Violet: Rhode Island Insiders Are At It Again

On April 2 a Senate committee held a session on Governor Lincoln Chafee’s bid to reinstate some $25.9 million of historic tax credits. Missing from the discussion was any mention of the so-called “Superman building,” the towering hulk whose developers are seeking at least $48 million in these tax credits. The ominous omission is reminiscent of the 38 Studios deal where the General Assembly started off talking about a $50 million Job Creation Guaranty program, then boosted the amount at the eleventh hour to $125 million to cover Curt Schilling’s project. Players  like Gordon Fox, pushing this private company’s agenda, include lobbyists Bill Fischer, a 2012 spokesperson for the Democratic Party, and Nick Hemond, the 2012 campaign aide who, along with Fischer, directed Speaker  Gordon Fox’s re-election  in a contested race.

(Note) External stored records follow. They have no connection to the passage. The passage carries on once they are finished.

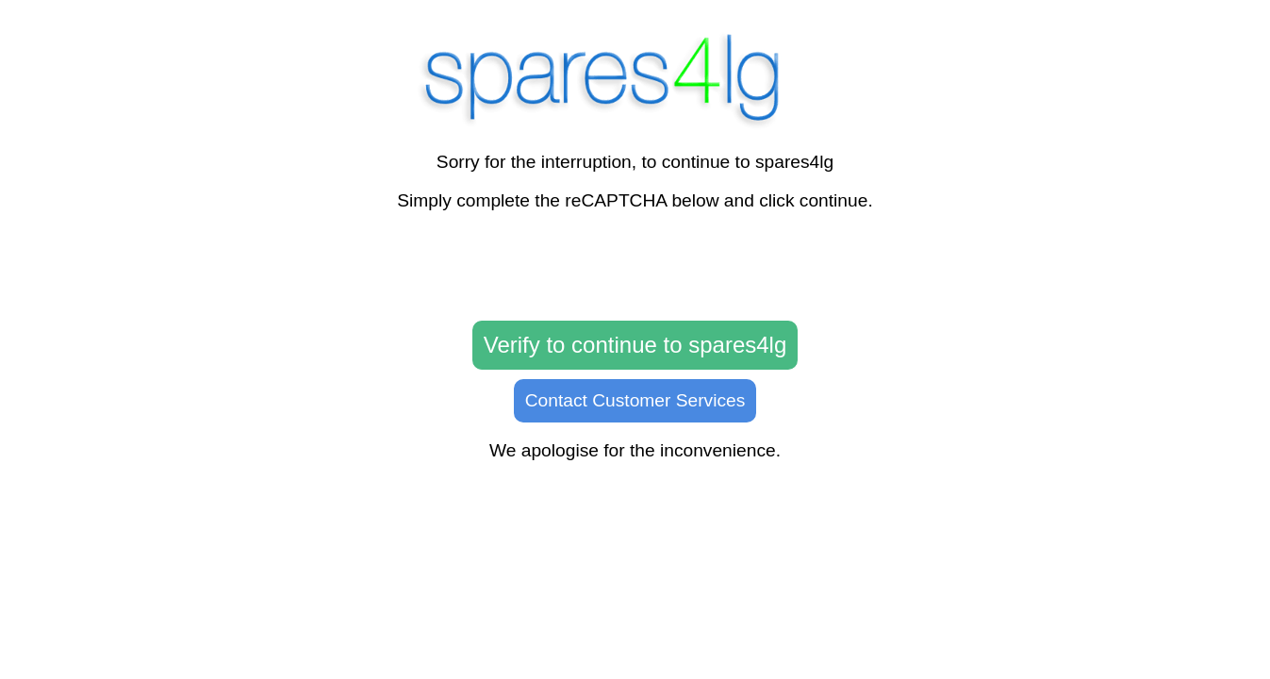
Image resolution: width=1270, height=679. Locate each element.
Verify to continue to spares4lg (635, 344)
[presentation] (635, 267)
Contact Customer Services (635, 400)
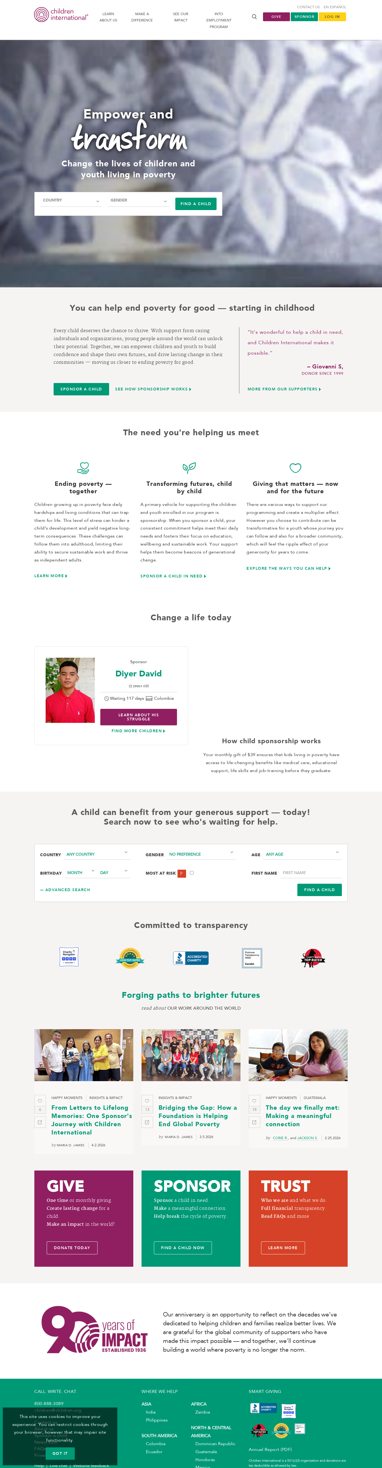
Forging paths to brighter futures (191, 995)
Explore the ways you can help (287, 568)
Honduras (203, 1460)
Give (277, 17)
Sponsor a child (81, 389)
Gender (118, 200)
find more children (137, 730)
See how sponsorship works (151, 389)
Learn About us (108, 17)
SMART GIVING (265, 1392)
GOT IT (60, 1453)
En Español (335, 7)
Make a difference (142, 17)
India (149, 1412)
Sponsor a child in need (171, 576)
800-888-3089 (48, 1404)
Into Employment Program (218, 20)
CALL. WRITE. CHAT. (55, 1392)
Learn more (49, 575)
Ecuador (152, 1452)
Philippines (155, 1420)
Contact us (308, 7)
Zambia (200, 1412)
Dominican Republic (213, 1444)
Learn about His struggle (138, 716)
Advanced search (67, 889)
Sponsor (305, 17)
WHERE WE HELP (160, 1392)
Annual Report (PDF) (270, 1450)
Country (52, 200)
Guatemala (204, 1452)
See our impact (180, 17)
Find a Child (319, 889)
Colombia (153, 1444)
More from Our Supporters (283, 389)
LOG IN (332, 17)
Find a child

For the record, I am a believer in historic tax credits when judiciously used. The proposal being made by Mr. Fox’s minions do not fit into that category. Privately-owned Massachusetts-based High Rock Development purchased the building in 2008 and enjoyed some years of income with the just-ended Bank of America tenancy. Now the company wants a bailout for a business decision made five years ago. Why should this organization be subsidized by taxpayers now?  I’m sorry that it didn’t work out for them, but that’s life for most entrepreneurs—save for those who are politically connected. Further, the bulk of the money going to a single company is the same imprudence exercised in 2010 with 38 Studios.
The Chafee administration offered to rent up to 6 floors from the Development Company and was turned down. Talk about looking a gift horse in the mouth.  The General Manager claims he wants about 250-275 apartments there, and your tax dollars to pick up the slack. One need only to look at the Waterplace condos and the Westin complex to see that prices have plunged since those edifices were first built with the promise to make Providence another Boston. Many other Providence developments have college students as “owners” for a short period. There is an empty lot on Westminster Street that was supposed to be the site for high rise condos. Hundreds of living spaces on Canal Street are leased to Johnson and Wales’s students since the crowd that was predicted to flock to Providence never came.
Why then does this company want $48 million in tax credits? Certainly, the assertion that the vacant land freed up by the relocation of 195 will provide purchasers/tenants  is patently ridiculous, given the surfeit of properties in Providence.  One wag has suggested that the developer uses government-related money to pay himself a whopping manager fee and really has no incentive to make the property work since he skirts from project to project when the fees are exhausted. No doubt, Mr. Fox’ other friend, Michael Corsi, is looming in the background and poised to sell the tax credits while earning a bundle for his efforts.
Fortunately, Representative Patrick O’Neill (D-Pawtucket) has sounded a warning but he’s a voice in the wilderness. The silence is deafening from his colleagues and the Republican Party. The state seems poised to underwrite another speculator who has hired the right connections. For shame!